Eat the Butter goes to the Stage

This month I'm shining a spotlight on a remarkable woman and client, Jenni Calihan. My intention is to share an insider’s perspective on speaking at a TEDx, to demystify what happens when you hire a story coach, and to offer tips for speaking with meaning, depth and connection.

In 2013, Jenni Calihan founded Eat the Butter, a nonprofit whose mission is to change how this nation eats. Her goal is to help people eat real food, not the processed, low fat renderings of food that the USDA suggested we start eating in the 80’s. The TEDx organizers reached out to Jenni to fill in for a cancellation 8 days before the event. That's when she emailed me for help.

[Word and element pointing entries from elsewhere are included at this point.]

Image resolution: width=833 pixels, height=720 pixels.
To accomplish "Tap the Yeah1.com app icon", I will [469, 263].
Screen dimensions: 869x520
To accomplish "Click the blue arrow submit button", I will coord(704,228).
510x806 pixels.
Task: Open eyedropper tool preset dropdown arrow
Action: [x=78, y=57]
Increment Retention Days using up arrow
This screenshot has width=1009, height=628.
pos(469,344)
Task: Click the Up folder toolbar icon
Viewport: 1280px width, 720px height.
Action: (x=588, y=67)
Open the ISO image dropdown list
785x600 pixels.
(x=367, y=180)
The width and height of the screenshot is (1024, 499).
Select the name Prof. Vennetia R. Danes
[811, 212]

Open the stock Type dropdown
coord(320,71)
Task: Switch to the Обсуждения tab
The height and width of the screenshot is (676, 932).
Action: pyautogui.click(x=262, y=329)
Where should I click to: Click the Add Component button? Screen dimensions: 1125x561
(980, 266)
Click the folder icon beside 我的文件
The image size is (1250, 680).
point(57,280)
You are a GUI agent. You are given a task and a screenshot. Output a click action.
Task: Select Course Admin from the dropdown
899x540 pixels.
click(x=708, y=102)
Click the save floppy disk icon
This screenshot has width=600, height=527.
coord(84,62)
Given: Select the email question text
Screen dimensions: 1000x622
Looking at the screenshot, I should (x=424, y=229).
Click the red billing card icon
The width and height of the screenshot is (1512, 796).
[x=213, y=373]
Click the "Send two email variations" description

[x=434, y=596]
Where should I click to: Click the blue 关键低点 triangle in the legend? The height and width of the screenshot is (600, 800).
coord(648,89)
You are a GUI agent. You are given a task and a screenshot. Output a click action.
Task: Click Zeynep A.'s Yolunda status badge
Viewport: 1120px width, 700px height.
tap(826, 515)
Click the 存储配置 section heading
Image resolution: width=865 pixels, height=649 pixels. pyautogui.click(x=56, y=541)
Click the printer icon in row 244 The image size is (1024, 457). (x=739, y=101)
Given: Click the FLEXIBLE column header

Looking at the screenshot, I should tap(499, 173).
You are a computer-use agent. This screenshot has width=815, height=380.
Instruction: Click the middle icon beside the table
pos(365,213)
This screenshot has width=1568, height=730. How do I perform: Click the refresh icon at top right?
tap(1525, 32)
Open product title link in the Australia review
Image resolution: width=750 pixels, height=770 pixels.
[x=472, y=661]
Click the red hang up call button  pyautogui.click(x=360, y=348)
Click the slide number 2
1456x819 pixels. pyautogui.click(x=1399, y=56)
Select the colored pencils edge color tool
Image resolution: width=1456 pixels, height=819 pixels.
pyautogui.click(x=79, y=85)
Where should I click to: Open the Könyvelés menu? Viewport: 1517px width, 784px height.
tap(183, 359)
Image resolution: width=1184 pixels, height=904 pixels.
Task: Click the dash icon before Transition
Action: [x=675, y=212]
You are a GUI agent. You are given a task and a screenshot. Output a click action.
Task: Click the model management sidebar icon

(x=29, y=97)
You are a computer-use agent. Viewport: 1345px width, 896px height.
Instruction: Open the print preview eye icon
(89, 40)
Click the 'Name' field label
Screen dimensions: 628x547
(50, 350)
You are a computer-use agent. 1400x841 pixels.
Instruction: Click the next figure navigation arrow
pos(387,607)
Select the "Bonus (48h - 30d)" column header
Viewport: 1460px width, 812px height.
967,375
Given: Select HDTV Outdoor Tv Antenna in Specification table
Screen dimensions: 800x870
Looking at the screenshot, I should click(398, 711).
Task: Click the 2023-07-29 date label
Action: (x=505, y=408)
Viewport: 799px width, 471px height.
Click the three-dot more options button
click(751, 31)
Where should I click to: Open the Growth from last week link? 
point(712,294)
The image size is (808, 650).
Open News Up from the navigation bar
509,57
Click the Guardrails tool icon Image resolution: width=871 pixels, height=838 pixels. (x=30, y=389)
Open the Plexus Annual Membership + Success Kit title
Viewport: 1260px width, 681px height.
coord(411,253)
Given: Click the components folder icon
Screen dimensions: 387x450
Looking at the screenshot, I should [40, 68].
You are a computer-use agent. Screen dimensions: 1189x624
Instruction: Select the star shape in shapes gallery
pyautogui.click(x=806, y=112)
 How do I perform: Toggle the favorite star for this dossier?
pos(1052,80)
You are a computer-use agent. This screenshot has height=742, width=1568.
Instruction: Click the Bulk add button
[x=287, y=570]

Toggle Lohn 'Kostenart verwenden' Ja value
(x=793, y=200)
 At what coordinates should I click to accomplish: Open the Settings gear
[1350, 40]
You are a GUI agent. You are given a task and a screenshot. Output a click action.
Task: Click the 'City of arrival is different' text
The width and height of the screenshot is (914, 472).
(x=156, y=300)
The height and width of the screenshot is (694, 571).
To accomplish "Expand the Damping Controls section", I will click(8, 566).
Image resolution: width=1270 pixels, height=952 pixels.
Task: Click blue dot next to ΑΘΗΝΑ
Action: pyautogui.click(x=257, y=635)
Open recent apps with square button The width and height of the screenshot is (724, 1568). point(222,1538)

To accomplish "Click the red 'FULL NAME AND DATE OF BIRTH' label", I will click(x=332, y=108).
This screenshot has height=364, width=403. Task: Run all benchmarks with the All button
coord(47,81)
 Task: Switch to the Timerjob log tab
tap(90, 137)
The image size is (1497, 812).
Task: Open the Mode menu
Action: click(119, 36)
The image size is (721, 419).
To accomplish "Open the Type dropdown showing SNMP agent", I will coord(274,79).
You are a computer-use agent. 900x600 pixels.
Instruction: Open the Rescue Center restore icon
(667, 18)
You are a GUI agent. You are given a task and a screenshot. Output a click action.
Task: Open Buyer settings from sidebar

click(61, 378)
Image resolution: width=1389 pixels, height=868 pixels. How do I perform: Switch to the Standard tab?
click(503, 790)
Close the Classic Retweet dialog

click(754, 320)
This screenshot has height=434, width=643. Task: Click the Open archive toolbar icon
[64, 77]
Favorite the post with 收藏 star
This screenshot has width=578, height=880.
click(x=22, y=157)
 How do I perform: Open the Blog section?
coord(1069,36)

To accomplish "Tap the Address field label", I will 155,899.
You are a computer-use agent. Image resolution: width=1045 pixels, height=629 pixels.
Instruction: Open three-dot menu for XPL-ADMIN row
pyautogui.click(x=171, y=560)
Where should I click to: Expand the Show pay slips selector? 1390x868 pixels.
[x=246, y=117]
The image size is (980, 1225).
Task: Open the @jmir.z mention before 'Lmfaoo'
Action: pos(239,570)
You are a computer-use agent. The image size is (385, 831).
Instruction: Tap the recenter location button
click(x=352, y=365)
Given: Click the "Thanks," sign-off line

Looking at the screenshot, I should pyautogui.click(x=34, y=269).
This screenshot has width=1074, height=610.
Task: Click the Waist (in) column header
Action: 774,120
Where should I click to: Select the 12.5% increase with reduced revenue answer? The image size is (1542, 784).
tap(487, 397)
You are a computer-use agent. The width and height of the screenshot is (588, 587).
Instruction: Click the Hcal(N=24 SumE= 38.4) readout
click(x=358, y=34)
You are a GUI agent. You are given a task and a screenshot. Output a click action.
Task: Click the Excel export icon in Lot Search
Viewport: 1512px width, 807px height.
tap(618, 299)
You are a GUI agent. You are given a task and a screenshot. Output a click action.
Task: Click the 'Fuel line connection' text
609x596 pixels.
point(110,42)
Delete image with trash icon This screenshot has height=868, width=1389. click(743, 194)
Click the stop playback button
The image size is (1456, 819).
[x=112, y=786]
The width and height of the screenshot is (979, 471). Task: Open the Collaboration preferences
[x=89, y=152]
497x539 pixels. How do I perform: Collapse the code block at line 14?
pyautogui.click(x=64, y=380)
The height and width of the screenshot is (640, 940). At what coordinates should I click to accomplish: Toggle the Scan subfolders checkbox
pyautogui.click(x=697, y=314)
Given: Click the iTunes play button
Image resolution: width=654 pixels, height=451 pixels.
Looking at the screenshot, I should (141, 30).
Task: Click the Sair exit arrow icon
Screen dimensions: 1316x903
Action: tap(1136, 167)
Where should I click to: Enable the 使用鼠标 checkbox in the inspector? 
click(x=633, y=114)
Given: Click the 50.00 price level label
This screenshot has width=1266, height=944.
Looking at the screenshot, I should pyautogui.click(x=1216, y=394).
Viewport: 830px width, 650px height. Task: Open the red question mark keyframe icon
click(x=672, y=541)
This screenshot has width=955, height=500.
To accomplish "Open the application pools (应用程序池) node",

Q. Jenni, Congratulations!! You did it! What was the best part?
I was determined to craft my message into a more personal (and less clinical) piece. Unlike some of the lectures I give, TED is about sharing stories and ideas. So that, and then being able to deliver it well enough that I actually might reach some people!
Q. What was the worst part?
When you [Katherine] said to me that I needed to let go of the idea that I was going to memorize this perfectly scripted speech. You knew if I tried to memorize every word, I would've been standing up on stage trying to remember what I wrote rather than connect with the audience and tell the story. Thank goodness I devoted those 8 days to creating the script and then getting familiar with the words. I came across more approachable and animated. 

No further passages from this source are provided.